Task: Could you repeat the records below exactly, leaving out any pictures?
*** Exercise input ***
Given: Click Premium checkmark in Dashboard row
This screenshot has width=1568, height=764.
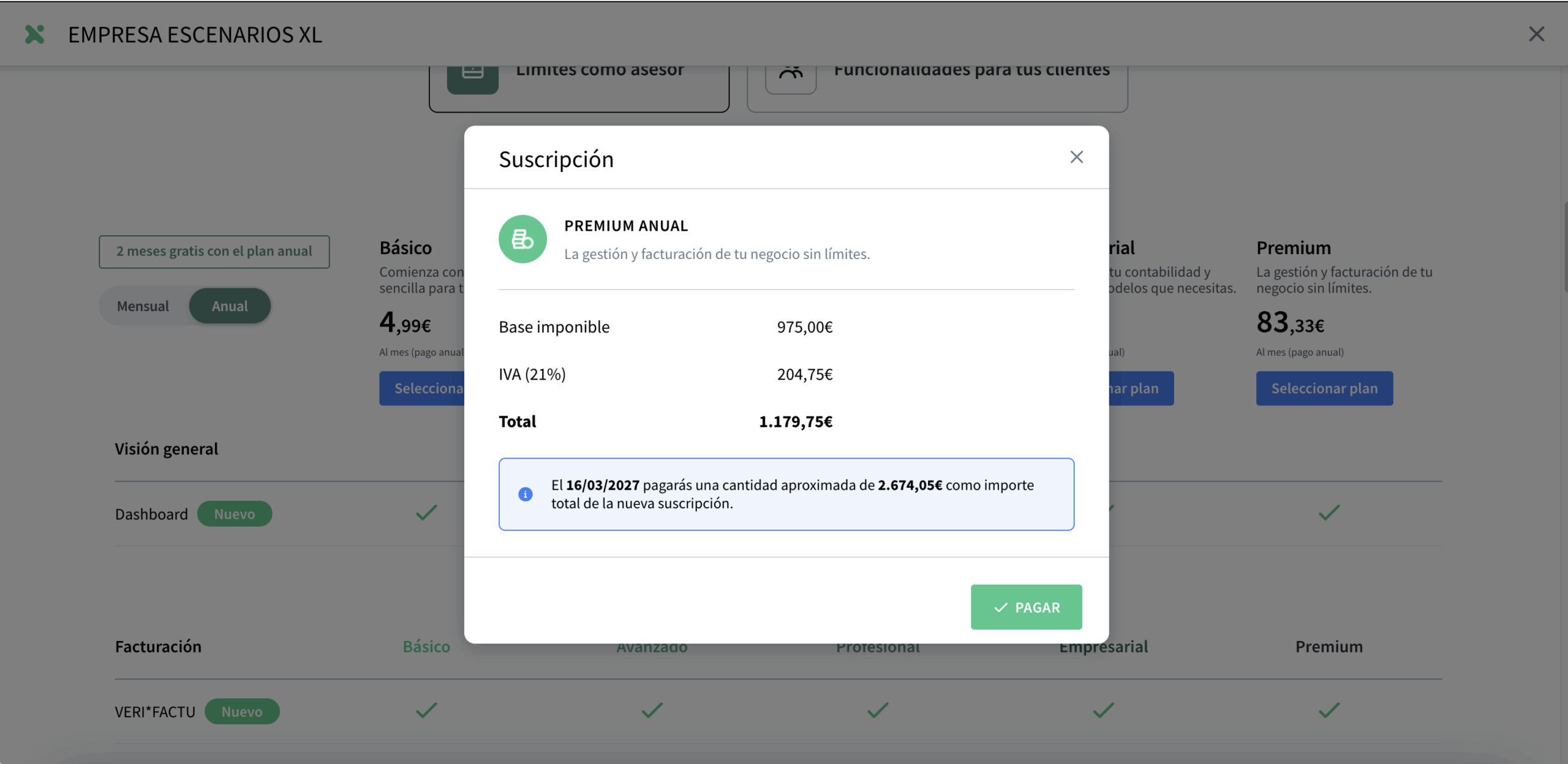Looking at the screenshot, I should coord(1329,512).
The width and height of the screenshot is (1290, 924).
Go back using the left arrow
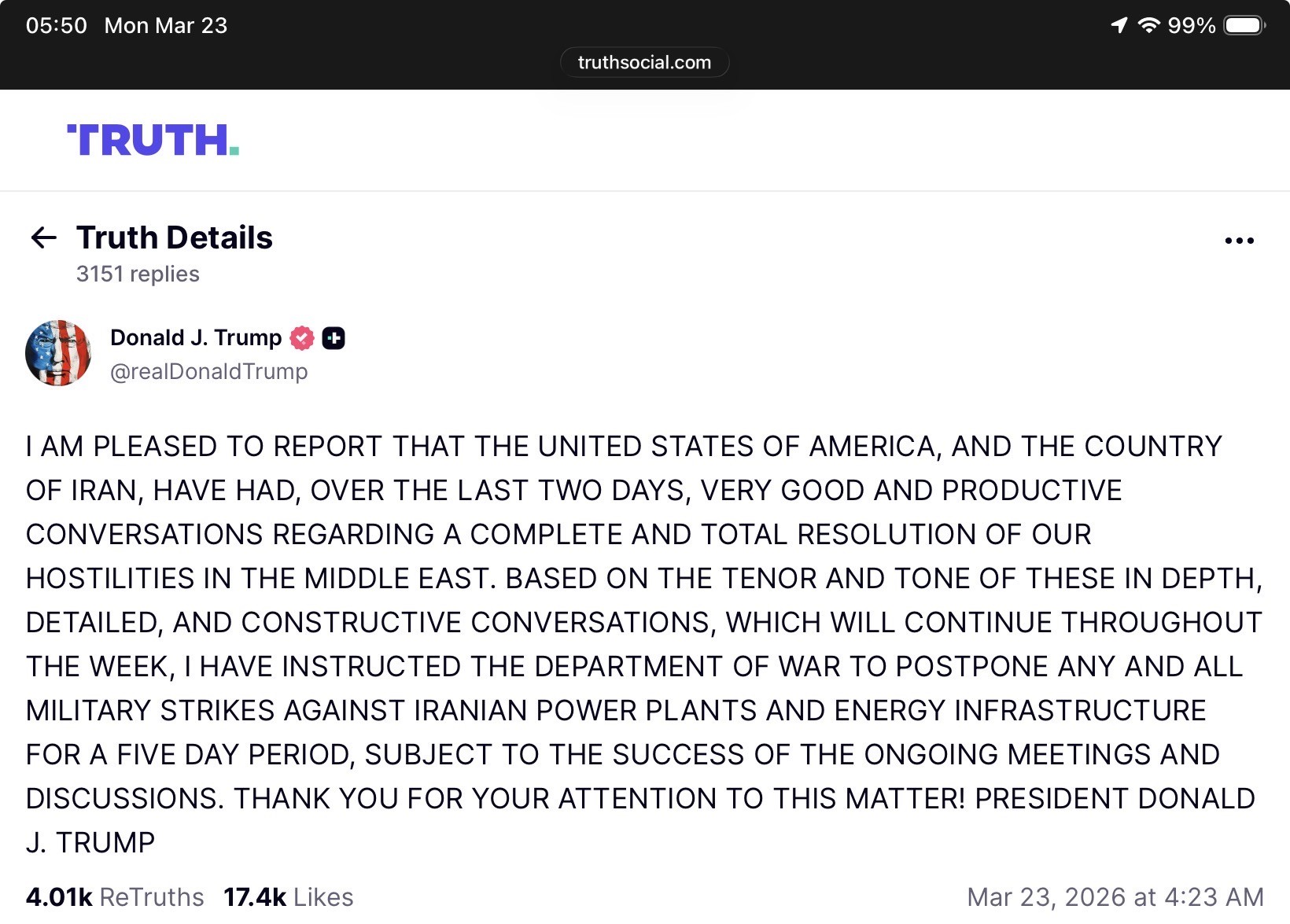pos(43,237)
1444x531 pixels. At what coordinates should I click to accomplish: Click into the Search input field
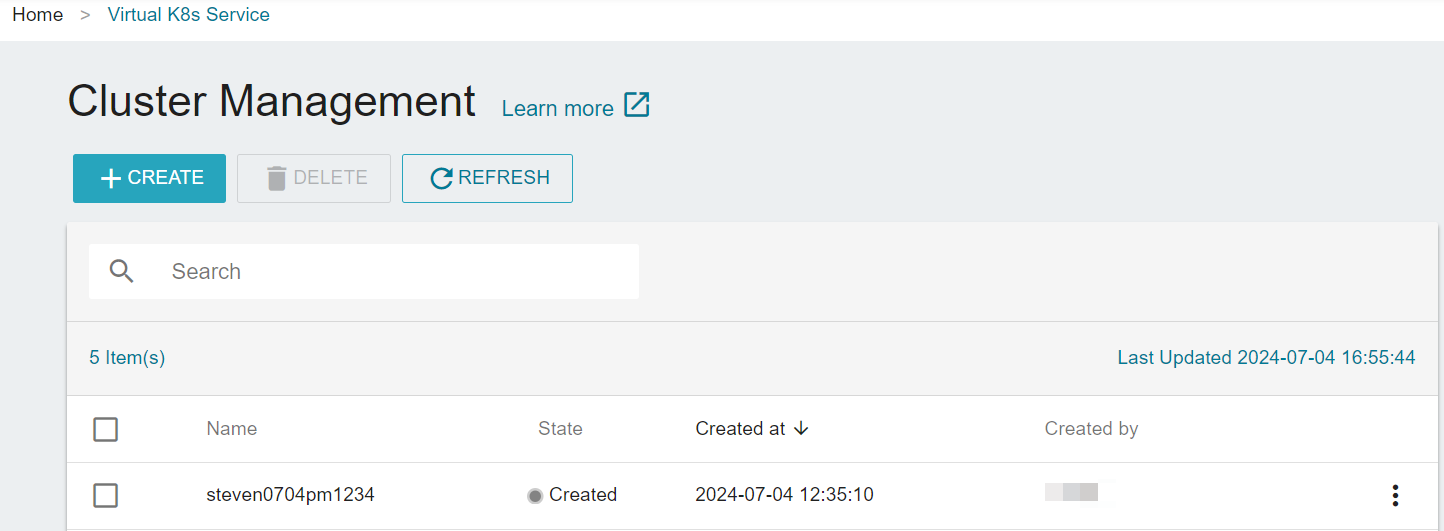pos(364,271)
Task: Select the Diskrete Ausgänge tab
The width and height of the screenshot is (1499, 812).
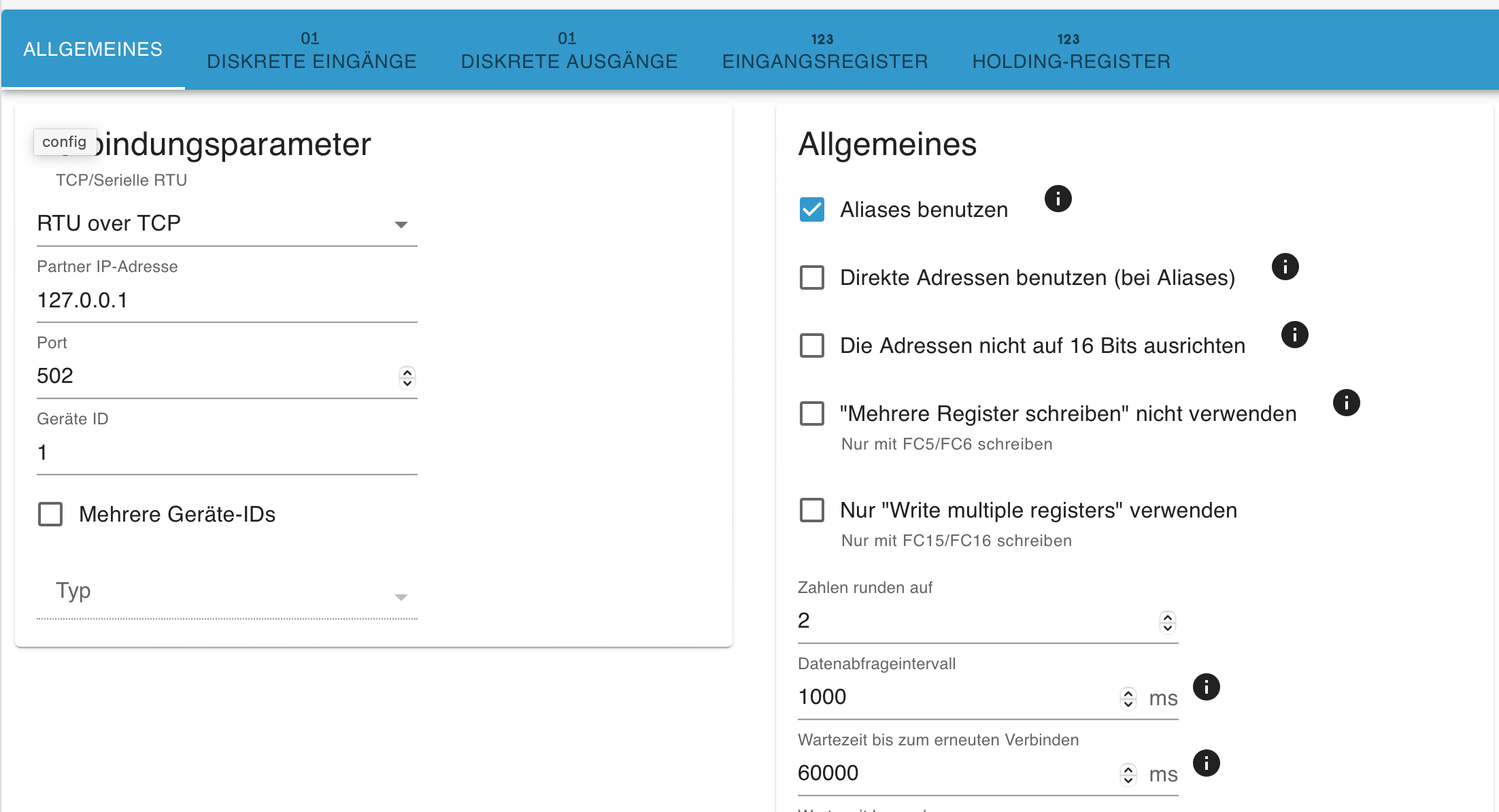Action: [569, 50]
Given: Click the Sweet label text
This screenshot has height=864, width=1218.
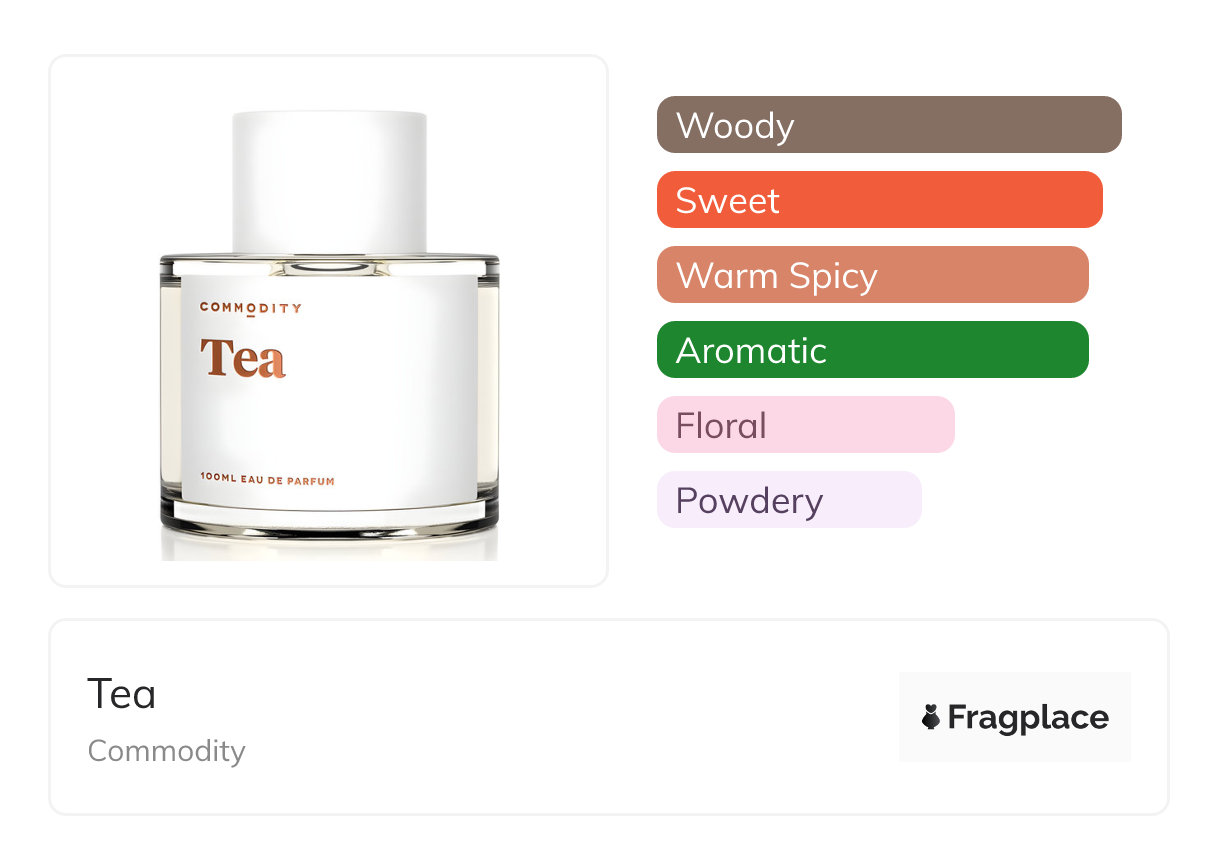Looking at the screenshot, I should click(727, 201).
***
Answer to the problem:
Given: Click Premium checkmark in Dashboard row
This screenshot has width=1568, height=764.
Looking at the screenshot, I should coord(1329,512).
The width and height of the screenshot is (1290, 924).
Go back using the left arrow
pos(43,237)
1444x531 pixels. At what coordinates should I click to accomplish: Click into the Search input field
pos(364,271)
Task: Select the Diskrete Ausgänge tab
The width and height of the screenshot is (1499, 812).
Action: [569, 50]
Given: Click the Sweet label text
This screenshot has height=864, width=1218.
Looking at the screenshot, I should click(727, 201).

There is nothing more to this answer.